What did @dr.karanr actually say?
The short version: stopping GLP-1 medications means the weight comes back, and that is not a drug failure, it is just how obesity works. Dr. Karan cited an analysis of over 9,000 people showing an average regain of 0.8 kg per month after stopping, with most people returning to baseline weight within about 1.5 years. He compared GLP-1s to blood pressure pills and statins, arguing the effect disappears when you stop the drug. He closed with a tiered analogy borrowed from eczema management, suggesting some people may eventually manage without medication, others occasionally, and some indefinitely.
Overall, this is a responsible take. He did not promise a cure, he did not downplay obesity biology, and he pushed back against the idea that stopping a GLP-1 is a personal failure. That framing matters in a space full of before-and-after grifts.
Does the science back this up?
Largely, yes. The weight regain data is real and well-documented. The 0.8 kg per month figure tracks closely with published withdrawal data from semaglutide trials.
The STEP 1 trial extension (Wilding et al., 2022, New England Journal of Medicine) followed participants who stopped semaglutide 2.4 mg after 68 weeks. By one year post-discontinuation, two-thirds of the weight lost had been regained. A pooled analysis from the SURMOUNT trials on tirzepatide (Jastreboff et al., 2022, NEJM) showed similar patterns when the drug was stopped. The 9,000-person figure Dr. Karan references likely reflects a meta-analysis or pooled dataset drawing from these and related trials, though he does not name the specific paper, which is worth noting.
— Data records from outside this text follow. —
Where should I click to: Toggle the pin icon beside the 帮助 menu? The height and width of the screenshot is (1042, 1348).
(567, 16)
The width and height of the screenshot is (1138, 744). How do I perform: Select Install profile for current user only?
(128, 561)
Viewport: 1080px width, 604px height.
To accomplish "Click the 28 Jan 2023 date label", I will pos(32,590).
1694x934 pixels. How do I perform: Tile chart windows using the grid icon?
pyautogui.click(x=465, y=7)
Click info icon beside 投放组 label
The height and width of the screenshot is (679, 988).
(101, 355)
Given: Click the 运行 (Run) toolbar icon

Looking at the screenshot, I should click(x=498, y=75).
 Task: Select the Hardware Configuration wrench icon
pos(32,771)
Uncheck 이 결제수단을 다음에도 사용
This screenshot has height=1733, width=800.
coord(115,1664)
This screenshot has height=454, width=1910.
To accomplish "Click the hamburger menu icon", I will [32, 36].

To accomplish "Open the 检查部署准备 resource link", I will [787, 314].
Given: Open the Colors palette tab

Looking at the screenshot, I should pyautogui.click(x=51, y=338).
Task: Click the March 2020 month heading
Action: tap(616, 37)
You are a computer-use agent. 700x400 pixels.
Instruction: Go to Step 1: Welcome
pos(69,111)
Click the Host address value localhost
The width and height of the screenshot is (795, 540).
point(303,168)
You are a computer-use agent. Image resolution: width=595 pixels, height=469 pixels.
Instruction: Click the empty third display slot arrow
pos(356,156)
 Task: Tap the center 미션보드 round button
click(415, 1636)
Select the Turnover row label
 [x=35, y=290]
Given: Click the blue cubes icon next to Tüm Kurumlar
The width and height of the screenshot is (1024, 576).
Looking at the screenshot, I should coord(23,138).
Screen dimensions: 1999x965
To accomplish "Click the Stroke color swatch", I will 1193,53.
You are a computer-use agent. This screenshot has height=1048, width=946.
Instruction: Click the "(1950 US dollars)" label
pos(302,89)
His framing of obesity as a "chronic relapsing condition" is consistent with how major clinical bodies, including the American Association of Clinical Endocrinology and the European Association for the Study of Obesity, now classify it. The statin comparison is a reasonable analogy, not a perfect one, but mechanistically defensible.
What did they get wrong (or right)?
More right than wrong, with one gap worth flagging. The eczema analogy is genuinely useful for public communication and avoids the trap of saying everyone needs lifetime treatment. Credit where it is due.
What is missing is nuance around who can successfully discontinue. Research suggests that patients who build significant lean muscle mass, improve insulin sensitivity, and change dietary behavior during their GLP-1 period may have a better trajectory after stopping than those who do not. A 2023 analysis in Obesity Reviews (Sumithran et al.) pointed to lifestyle co-interventions as a meaningful modifier of post-discontinuation outcomes, not a guarantee, but a real variable. Dr. Karan gestures at this when he lists "lifestyle changes are non-negotiable," but he treats it more as a moral footnote than a clinical lever that can actually shift the odds. That undersells the evidence.
He also does not mention that some people stop GLP-1s due to cost, side effects, or access rather than choice, and the regain data applies equally to involuntary discontinuation. That context is relevant for his audience.
What should you actually know?
Weight regain after stopping GLP-1 therapy is the expected biological outcome, not an exception. Planning for it is part of responsible prescribing, and any clinician or platform not discussing this upfront is doing patients a disservice.
The honest conversation involves three things. First, what is your goal: a defined period of treatment to shift metabolic risk, or long-term maintenance? Second, what are you building during treatment? Muscle mass, sleep quality, and dietary habits are not just wellness add-ons. They are the closest thing to a hedge against regain that the current evidence supports. Third, what is your exit plan, if you have one? Tapering versus abrupt discontinuation, monitoring, and follow-up are not standardized across prescribers right now, and that is a real gap in practice.
GLP-1 medications are not cures for obesity. They are effective pharmacological tools that work while you use them. That is true of most chronic disease medications, and it is not a reason to avoid them. It is a reason to be clear-eyed going in.